Énoncé =>
Prolongez l'extrait ci-dessous sur la formation des salariés pendant le deuxième confinement en reprenant juste après sa dernière phrase.

Extrait =>
* * *

Avec le 2e confinement, la formation en présentiel est théoriquement possible, mais les salariés sont souvent un peu frileux. Depuis septembre, nous avons du mal à programmer du présentiel. Nous avons eu à gérer beaucoup d’annulations. Le distanciel remplace en partie, mais tout ne se fait pas à distance : les formations au développement personnel s’y prêtent mal, par exemple, ou les formations qui requièrent la manipulation d’un outil ou d’une machine. De plus, tous les formateurs ne savent pas le faire. Ajoutons que dans les grandes entreprises, les collaborateurs sont souvent en télétravail. Nos clients qui ont des sièges en Amérique du Nord sont en télétravail jusqu’en septembre 2021 ! Certains ne sont pas revenus au bureau depuis le mois de mars. Difficile dans ces conditions de les faire venir en présentiel pour une formation.

Nous avons constaté une augmentation du recours au distanciel, notamment dans les grandes entreprises, qui ont parfois activé leur outil interne de e-learning, ou qui en ont déployé un. La pratique se répand, avec un bilan formation plutôt positif.

* * *

Données recueillies =>

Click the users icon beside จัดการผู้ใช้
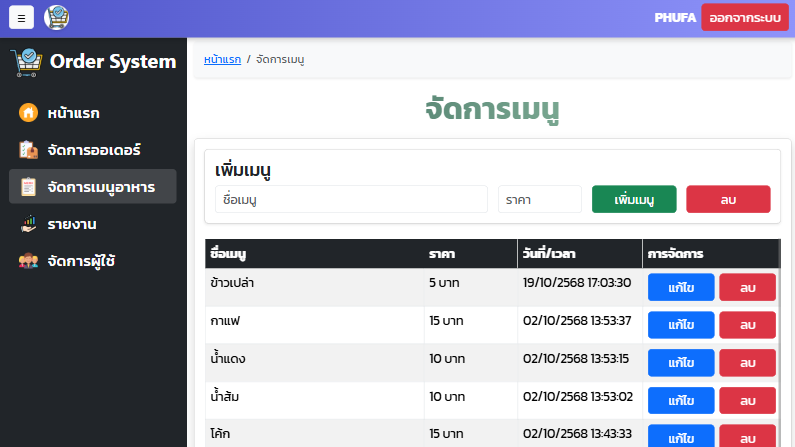Viewport: 795px width, 447px height. click(x=28, y=261)
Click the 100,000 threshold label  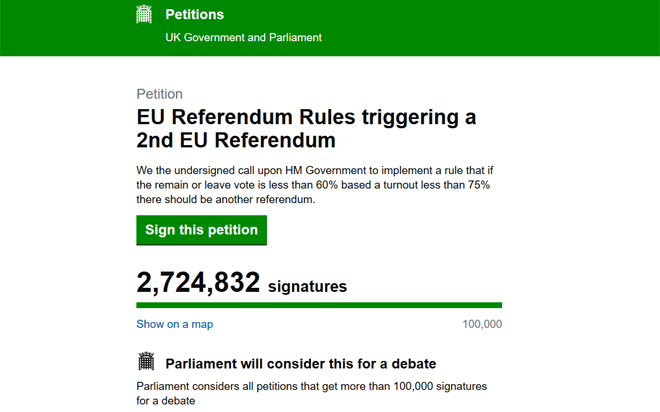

* * *

Corrigé =>
 

Quels sont les thèmes de formation privilégiés ?

Les formations obligatoires, d’abord. Mais on rencontre aussi des formations liées au déploiement du télétravail. Beaucoup d’entreprises forment leurs collaborateurs à l’utilisation de Teams ou d’autres outils de réunion à distance. La part des formations à la bureautique augmente, en partie parce que ces formations peuvent facilement se faire à distance, mais en partie aussi par effet optique, lié au fait que le volume global de formation s’est réduit.

Les formations au développement personnel, à la communication, au management sont très souvent annulées. En communication et management, il y a une demande, mais qui est lié au contexte de travail à distance : les entreprises ont besoin de former les collaborateurs et les managers au télétravail. Mais l’offre sur ces thématiques n’est pas encore aussi développée que nécessaire, la demande ayant augmenté d’un coup.

 

Les entreprises se préparent-elles à l’échéance du « bilan à 6 ans » et aux obligations liées à l’entretien professionnel ?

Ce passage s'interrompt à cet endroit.